• _Selection_:
######

Nikkei back on top as Japan harks back to the Eighties

After several lost decades the index of Japan’s top companies is closing in on its former high

The Bank of Japan has left interest rates in negative territory, which has substantially weakened the yen, raising demand for the country’s exports. The Nikkei has risen to 36,546.95, a 34-year high
The Bank of Japan has left interest rates in negative territory, which has substantially weakened the yen, raising demand for the country’s exports. The Nikkei has risen to 36,546.95, a 34-year high
GETTY IMAGES
Jack BarnettPatrick Hosking
The Times

In the 1980s, Japan’s economy seemingly knew no bounds. Growth was strong, reaching a peak of 6.7 per cent in 1988 off the back of robust expansion in the 1960s and 1970s. On some measures, land in Tokyo cost four times more than the equivalent space in Manhattan.

Rules governing the banking system were liberalised in the 1980s, resulting in a sharp rise in credit flows around the economy. Much of this lending centred on the property market which, combined with relaxed monetary policy, drove land prices to exuberant highs.

######

• _Information provided_:
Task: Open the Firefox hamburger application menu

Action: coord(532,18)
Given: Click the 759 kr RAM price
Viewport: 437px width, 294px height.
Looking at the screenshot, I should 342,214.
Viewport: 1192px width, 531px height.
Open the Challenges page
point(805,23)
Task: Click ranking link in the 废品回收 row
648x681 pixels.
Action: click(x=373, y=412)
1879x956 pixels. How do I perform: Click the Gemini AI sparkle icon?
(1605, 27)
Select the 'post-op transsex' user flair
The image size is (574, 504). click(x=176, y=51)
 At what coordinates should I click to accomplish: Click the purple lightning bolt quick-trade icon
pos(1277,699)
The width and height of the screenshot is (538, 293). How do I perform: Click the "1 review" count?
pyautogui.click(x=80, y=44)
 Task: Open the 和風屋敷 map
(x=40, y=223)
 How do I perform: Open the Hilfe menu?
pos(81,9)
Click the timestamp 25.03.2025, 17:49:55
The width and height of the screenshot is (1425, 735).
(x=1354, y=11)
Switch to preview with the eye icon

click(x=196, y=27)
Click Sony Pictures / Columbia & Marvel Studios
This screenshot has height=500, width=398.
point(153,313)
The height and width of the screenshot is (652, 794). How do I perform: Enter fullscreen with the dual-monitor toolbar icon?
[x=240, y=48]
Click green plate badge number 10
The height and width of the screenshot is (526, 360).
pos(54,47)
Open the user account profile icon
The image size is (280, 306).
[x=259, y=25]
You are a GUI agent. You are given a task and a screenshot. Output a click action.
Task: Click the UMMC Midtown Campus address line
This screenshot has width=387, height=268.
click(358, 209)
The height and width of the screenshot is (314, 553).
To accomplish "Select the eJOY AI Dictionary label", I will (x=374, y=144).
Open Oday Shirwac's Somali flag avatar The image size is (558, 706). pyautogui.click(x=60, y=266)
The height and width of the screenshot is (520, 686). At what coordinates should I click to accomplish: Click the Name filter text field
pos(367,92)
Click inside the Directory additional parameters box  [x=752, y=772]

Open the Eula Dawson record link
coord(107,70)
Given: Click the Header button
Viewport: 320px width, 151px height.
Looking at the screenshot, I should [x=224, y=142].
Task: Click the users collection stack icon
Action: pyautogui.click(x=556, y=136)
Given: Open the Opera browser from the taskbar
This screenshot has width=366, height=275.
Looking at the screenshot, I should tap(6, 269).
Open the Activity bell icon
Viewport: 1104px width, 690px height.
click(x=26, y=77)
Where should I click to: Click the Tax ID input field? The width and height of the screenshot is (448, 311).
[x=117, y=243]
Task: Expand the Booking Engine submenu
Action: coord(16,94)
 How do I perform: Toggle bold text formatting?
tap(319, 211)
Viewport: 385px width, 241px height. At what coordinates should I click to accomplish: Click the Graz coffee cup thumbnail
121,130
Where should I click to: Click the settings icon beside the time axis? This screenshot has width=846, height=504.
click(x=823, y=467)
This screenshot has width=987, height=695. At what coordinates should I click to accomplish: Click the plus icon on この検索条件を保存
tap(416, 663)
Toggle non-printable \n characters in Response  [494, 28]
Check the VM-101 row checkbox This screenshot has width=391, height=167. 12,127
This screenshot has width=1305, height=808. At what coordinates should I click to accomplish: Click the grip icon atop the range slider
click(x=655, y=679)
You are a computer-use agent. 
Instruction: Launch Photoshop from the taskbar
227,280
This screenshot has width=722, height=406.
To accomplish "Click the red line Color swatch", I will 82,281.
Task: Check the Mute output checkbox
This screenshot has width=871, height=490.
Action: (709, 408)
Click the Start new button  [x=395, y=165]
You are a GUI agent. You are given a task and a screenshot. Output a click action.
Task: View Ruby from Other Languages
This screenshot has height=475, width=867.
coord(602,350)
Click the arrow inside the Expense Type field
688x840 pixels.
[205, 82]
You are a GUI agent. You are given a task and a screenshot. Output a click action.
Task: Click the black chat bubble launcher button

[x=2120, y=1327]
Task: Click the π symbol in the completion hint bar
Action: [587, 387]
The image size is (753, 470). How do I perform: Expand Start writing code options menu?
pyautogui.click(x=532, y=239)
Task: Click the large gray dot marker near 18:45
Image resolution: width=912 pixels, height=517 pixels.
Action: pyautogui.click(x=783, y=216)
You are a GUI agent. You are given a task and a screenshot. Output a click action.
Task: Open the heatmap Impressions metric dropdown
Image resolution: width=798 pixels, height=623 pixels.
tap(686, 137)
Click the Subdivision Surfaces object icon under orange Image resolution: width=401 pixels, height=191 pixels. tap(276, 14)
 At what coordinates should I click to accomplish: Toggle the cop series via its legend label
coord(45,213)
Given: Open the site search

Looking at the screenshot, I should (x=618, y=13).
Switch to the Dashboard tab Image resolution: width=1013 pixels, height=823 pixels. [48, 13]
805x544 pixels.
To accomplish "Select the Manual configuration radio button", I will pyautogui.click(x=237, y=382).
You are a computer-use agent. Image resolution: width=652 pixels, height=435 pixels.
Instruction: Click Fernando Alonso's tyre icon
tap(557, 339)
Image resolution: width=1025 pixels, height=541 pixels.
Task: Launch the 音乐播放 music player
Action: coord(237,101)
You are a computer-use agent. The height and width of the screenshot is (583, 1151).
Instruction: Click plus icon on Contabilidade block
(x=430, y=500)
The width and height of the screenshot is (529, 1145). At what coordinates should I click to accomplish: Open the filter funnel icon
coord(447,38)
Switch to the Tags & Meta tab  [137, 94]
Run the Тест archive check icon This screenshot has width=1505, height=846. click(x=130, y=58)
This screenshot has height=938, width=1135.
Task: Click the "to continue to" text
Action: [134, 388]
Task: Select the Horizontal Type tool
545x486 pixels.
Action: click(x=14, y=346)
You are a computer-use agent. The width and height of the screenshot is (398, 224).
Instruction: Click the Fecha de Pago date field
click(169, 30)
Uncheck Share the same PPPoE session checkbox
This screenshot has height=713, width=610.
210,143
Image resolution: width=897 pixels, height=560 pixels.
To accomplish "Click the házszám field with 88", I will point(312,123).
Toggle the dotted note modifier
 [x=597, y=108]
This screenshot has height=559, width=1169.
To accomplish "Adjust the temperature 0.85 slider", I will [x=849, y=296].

######

• _Prompt_:
From the Nikkei article, pull out the passage starting with "In the 1980s, Japan’s" and going on through "space in Manhattan.", copied word for word.

• _Reply to the exercise_:
In the 1980s, Japan’s economy seemingly knew no bounds. Growth was strong, reaching a peak of 6.7 per cent in 1988 off the back of robust expansion in the 1960s and 1970s. On some measures, land in Tokyo cost four times more than the equivalent space in Manhattan.